Camilla Kur Larsen

Personal information
- Full name: Camilla Kur Larsen
- Date of birth: 3 April 1989 (age 37)
- Place of birth: Ishøj, Denmark
- Height: 1.75 m (5 ft 9 in)
- Position: Forward

Youth career
- 1998–2006: Greve IF
- 2006–2008: AC2670

Senior career*
- Years: Team / Apps / (Gls)
- 2008: Skjold / 11 / (5)
- 2009–2012: Brøndby / 115 / (66)
- 2012: Colorado Rapids / 7 / (0)
- 2012–2014: Fortuna Hjørring / 82 / (?)
- 2015: Western New York Flash / 3 / (0)
- 2015: AGSM Verona / 2 / (1)
- 2016–2017: Fortuna Hjørring / ? / (?)
- 2017: Vålerenga / 11 / (2)
- 2019–2021: Nordsjælland / 32 / (16)
- 2021–2022: Fortuna Hjørring / 19 / (7)
- 2023: Blackburn Rovers / 5 / (0)

International career
- 2009–2011: Denmark U23 / 3 / (0)
- 2011–2017: Denmark / 10 / (0)

= Camilla Kur Larsen =

Danish footballer (born 1989)

Camilla Kur Larsen (born 3 April 1989) is a Danish former professional footballer who appeared for the Denmark women's national football team.

== Club career ==
Larsen spent the first season of her professional career with Skjold before moving on to Brøndby for the next three seasons.
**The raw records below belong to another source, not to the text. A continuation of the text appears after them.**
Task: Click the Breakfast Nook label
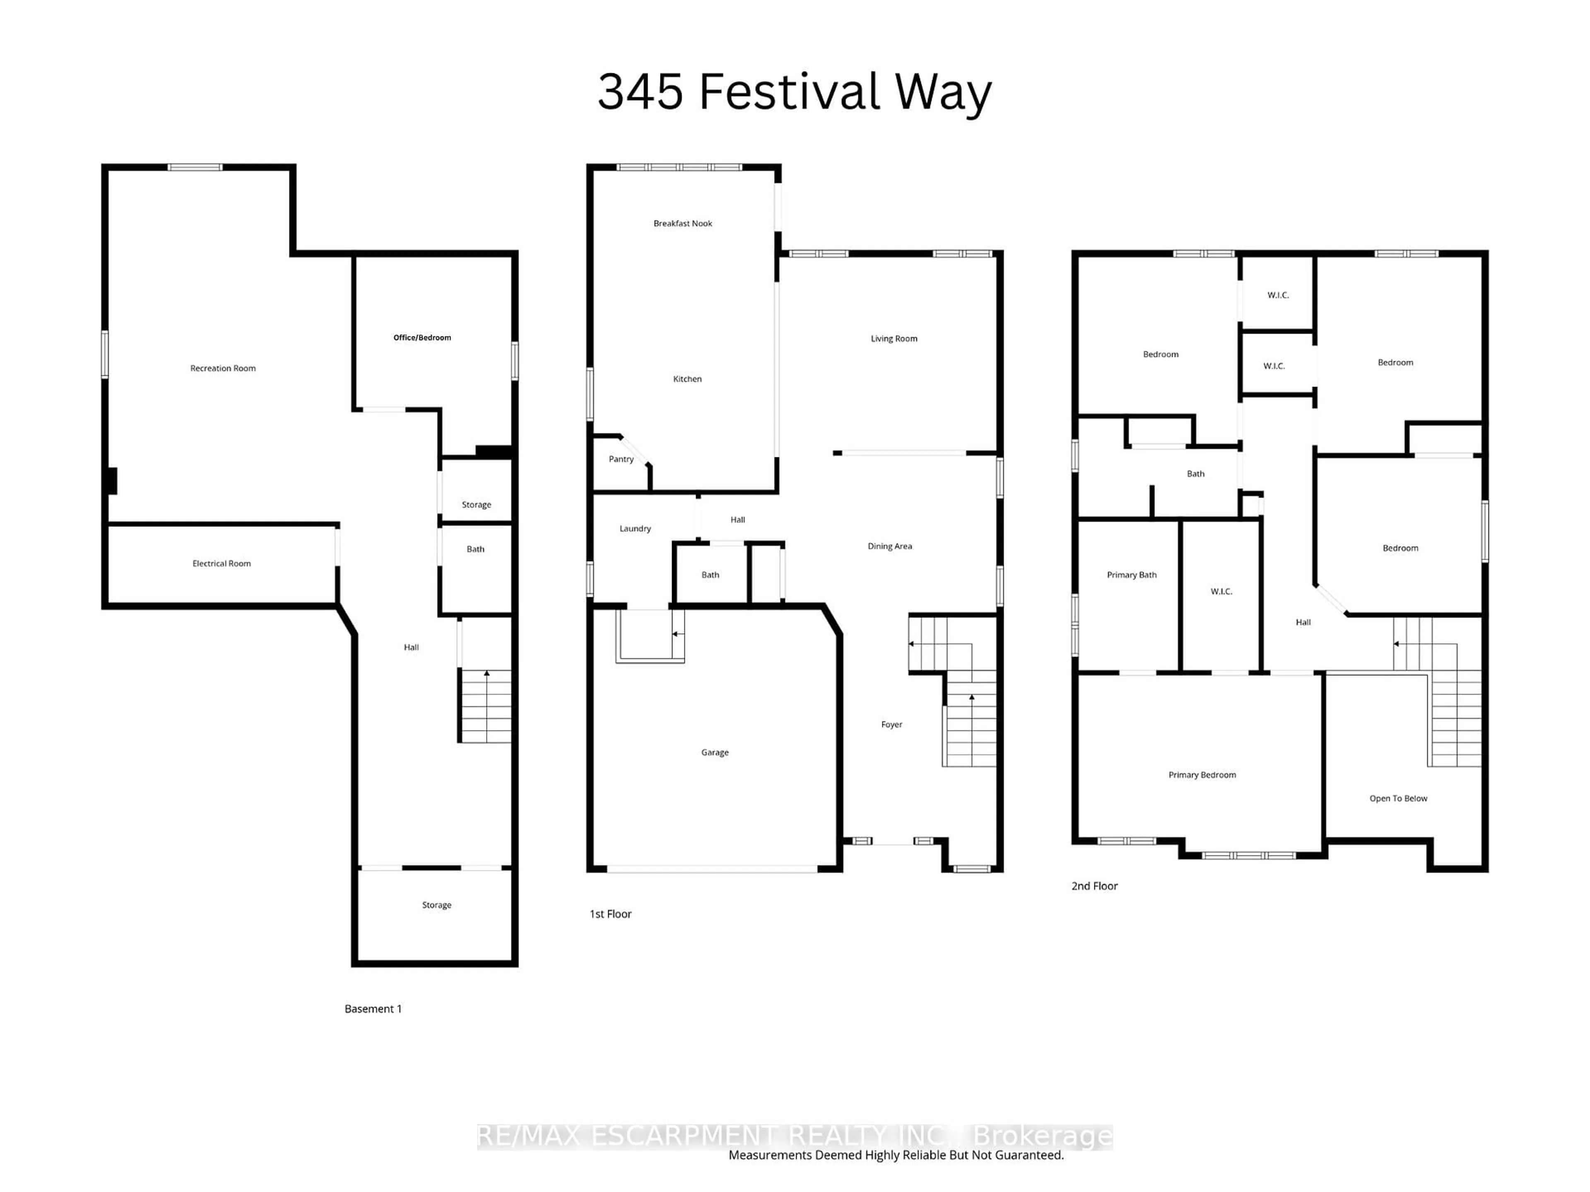tap(682, 223)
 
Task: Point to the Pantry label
tap(621, 459)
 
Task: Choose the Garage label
tap(715, 752)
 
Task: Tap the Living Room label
tap(894, 339)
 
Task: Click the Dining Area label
tap(889, 546)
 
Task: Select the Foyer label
tap(891, 724)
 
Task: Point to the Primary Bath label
tap(1131, 575)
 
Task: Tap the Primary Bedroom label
tap(1202, 774)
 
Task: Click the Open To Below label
tap(1397, 798)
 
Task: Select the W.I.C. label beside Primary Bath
tap(1221, 591)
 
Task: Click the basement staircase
tap(486, 706)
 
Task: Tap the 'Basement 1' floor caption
tap(373, 1009)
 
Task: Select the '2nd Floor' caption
tap(1094, 886)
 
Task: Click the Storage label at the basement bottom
tap(436, 905)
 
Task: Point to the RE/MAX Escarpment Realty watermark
tap(794, 1136)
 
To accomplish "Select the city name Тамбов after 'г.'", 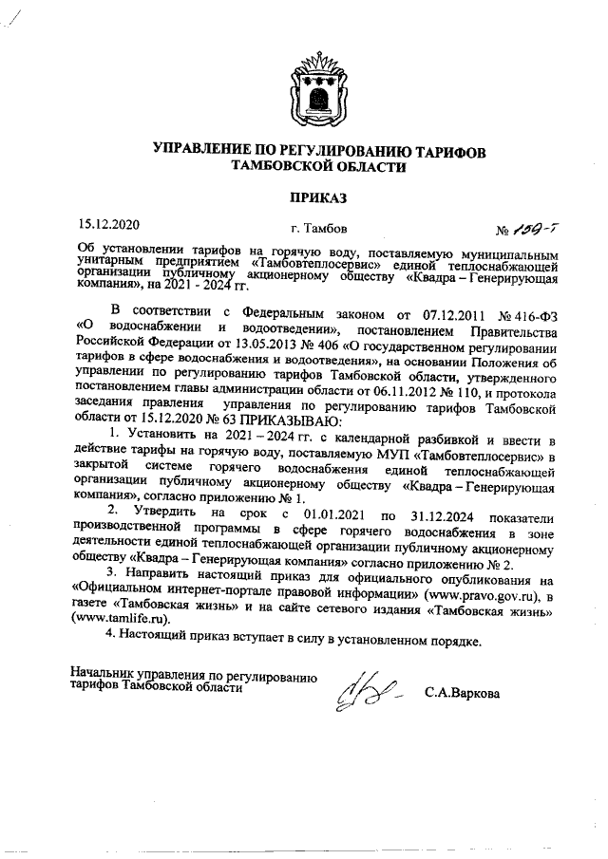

Larsen's first stint playing in the United States came immediately after the conclusion of the 2011–12 Danish Women's League season; she flew to the United States the day after her last match for Brøndby. She played in seven matches for the newly established Colorado Rapids in the 2012 W-League season, the team finishing fourth in the Western Division.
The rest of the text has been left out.